» **DATASET ENTRIES**:
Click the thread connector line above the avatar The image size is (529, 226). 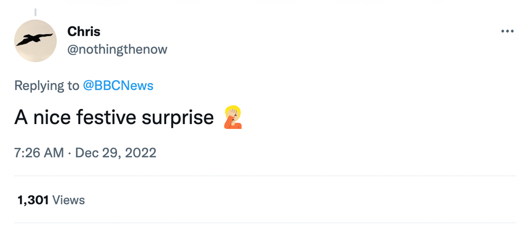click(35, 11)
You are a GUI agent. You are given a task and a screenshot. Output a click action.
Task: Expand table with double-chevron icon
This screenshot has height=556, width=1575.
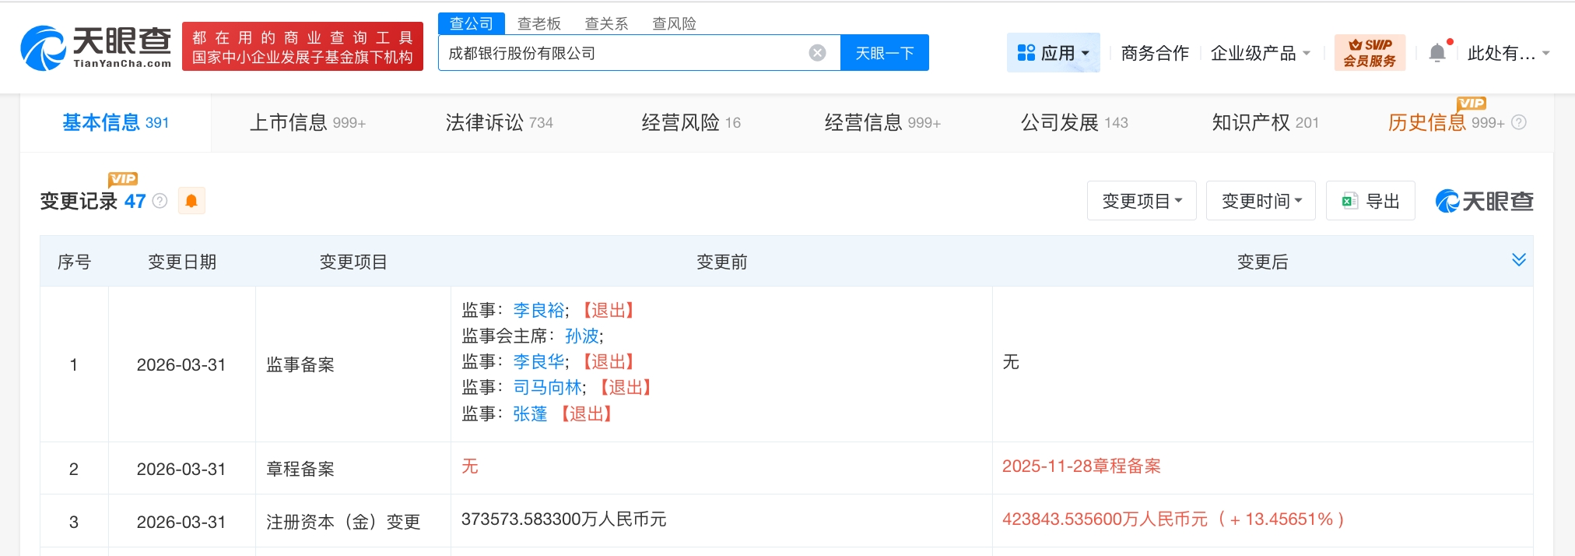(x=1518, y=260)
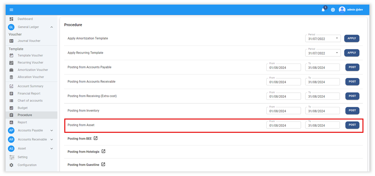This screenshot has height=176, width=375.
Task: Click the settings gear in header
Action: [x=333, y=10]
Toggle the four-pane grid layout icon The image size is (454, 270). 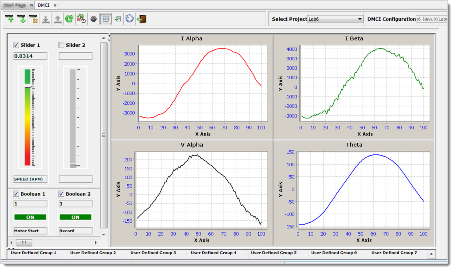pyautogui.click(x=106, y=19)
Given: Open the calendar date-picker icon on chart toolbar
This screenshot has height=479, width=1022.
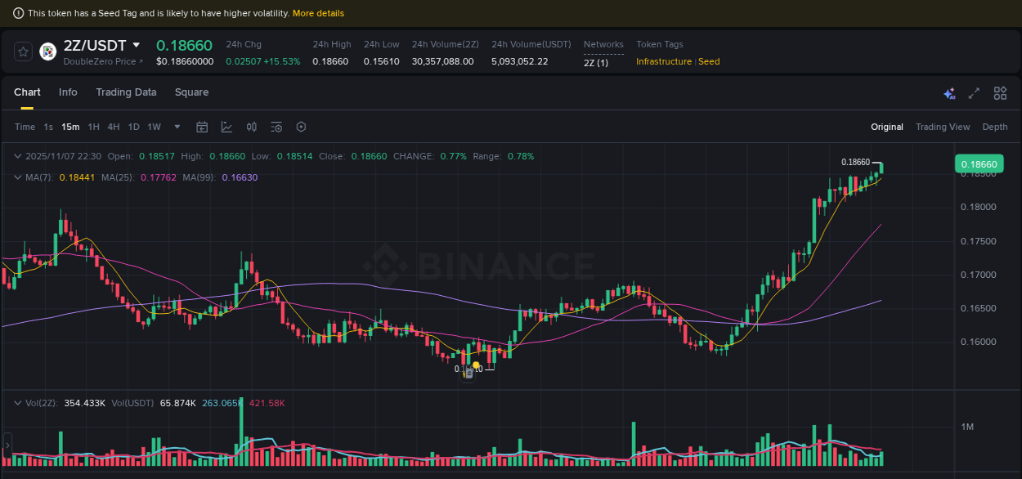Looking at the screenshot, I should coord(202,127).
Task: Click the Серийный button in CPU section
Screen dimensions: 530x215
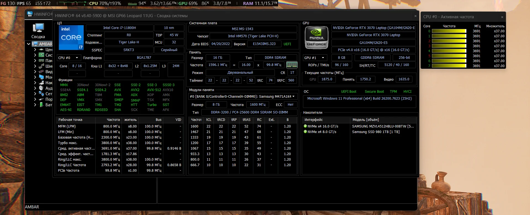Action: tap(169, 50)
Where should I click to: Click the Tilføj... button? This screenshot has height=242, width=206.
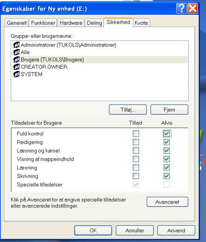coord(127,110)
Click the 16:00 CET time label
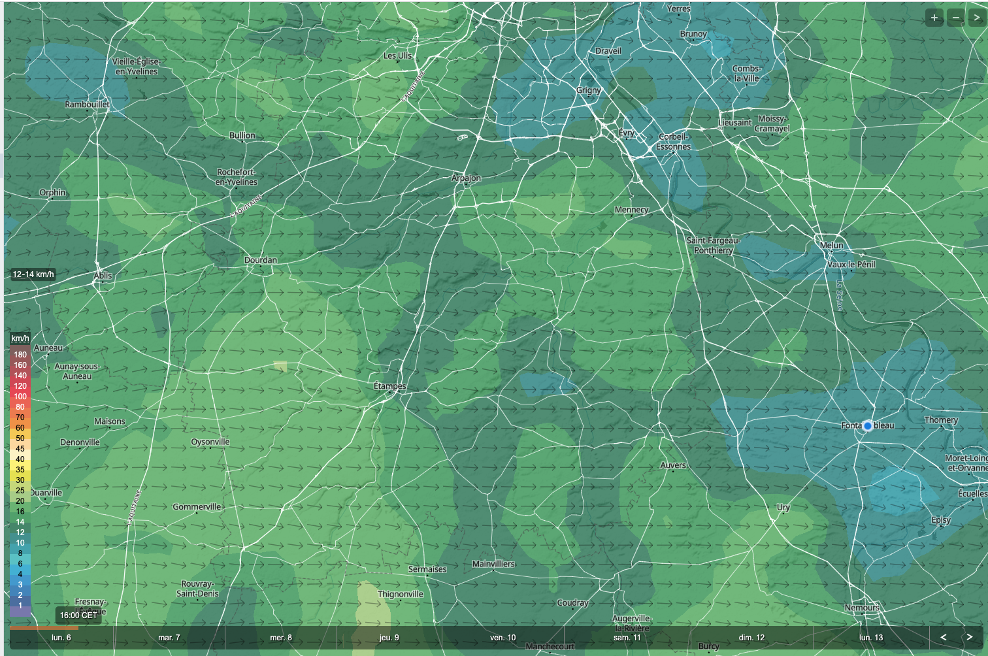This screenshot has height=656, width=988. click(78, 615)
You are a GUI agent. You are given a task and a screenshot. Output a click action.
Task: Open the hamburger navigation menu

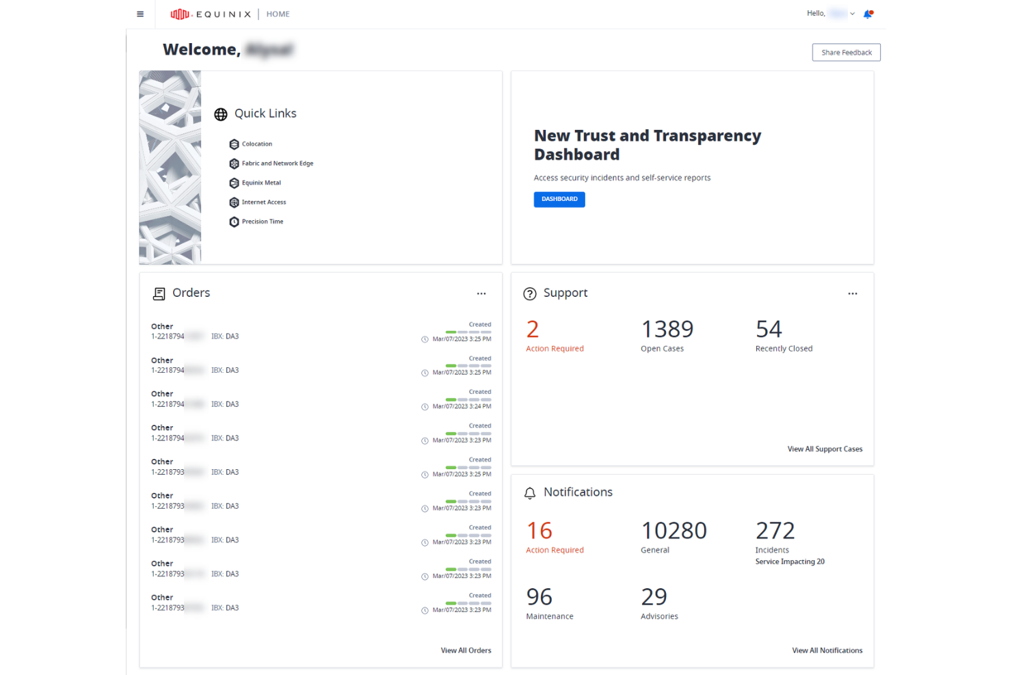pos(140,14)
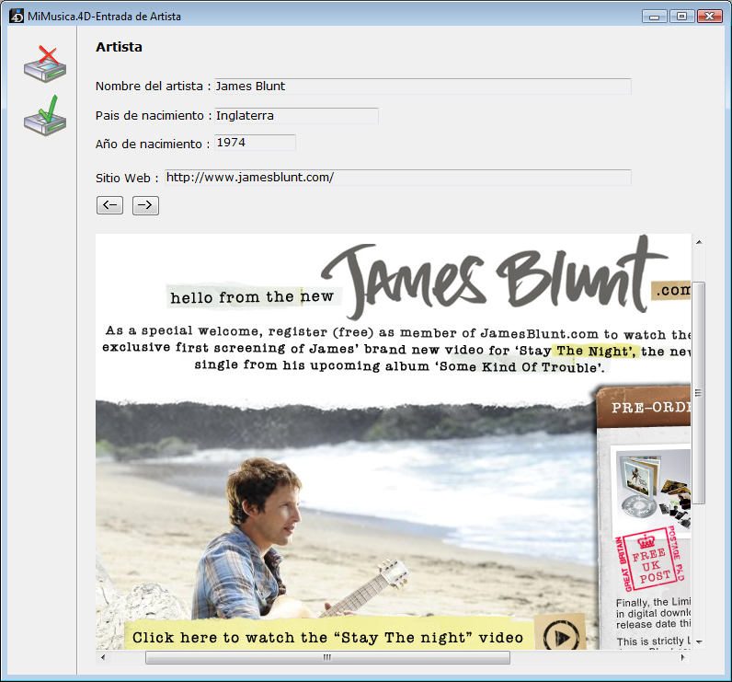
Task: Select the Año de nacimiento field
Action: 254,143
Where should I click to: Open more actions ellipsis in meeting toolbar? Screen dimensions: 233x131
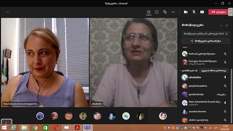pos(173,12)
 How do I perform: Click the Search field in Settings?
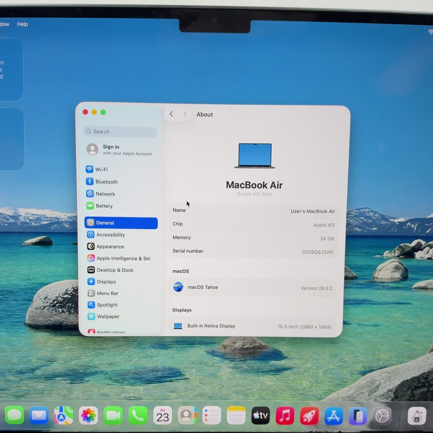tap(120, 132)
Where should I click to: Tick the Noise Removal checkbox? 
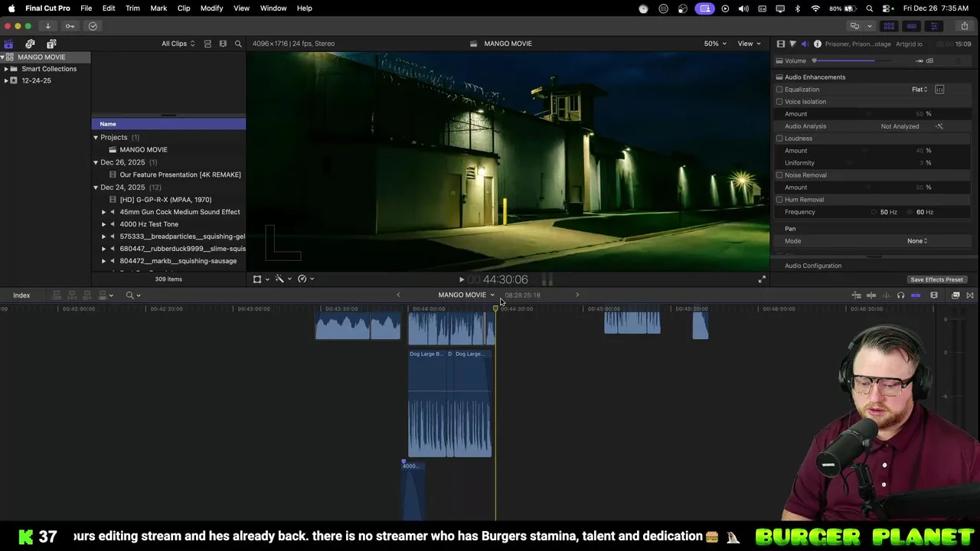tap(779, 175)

» **HOW TO COMPLETE THIS TASK**: Both the line containing "Where should I click to: Open" and the last line of the listing above belong in the copy, along with every line between them; retype them exactly and omit the pictures.

» **RESPONSE**:
Where should I click to: Open more actions ellipsis in meeting toolbar? Screen dimensions: 233x131
pos(173,12)
 How do I perform: Click the Search field in Settings?
tap(120, 132)
Where should I click to: Tick the Noise Removal checkbox? 
tap(779, 175)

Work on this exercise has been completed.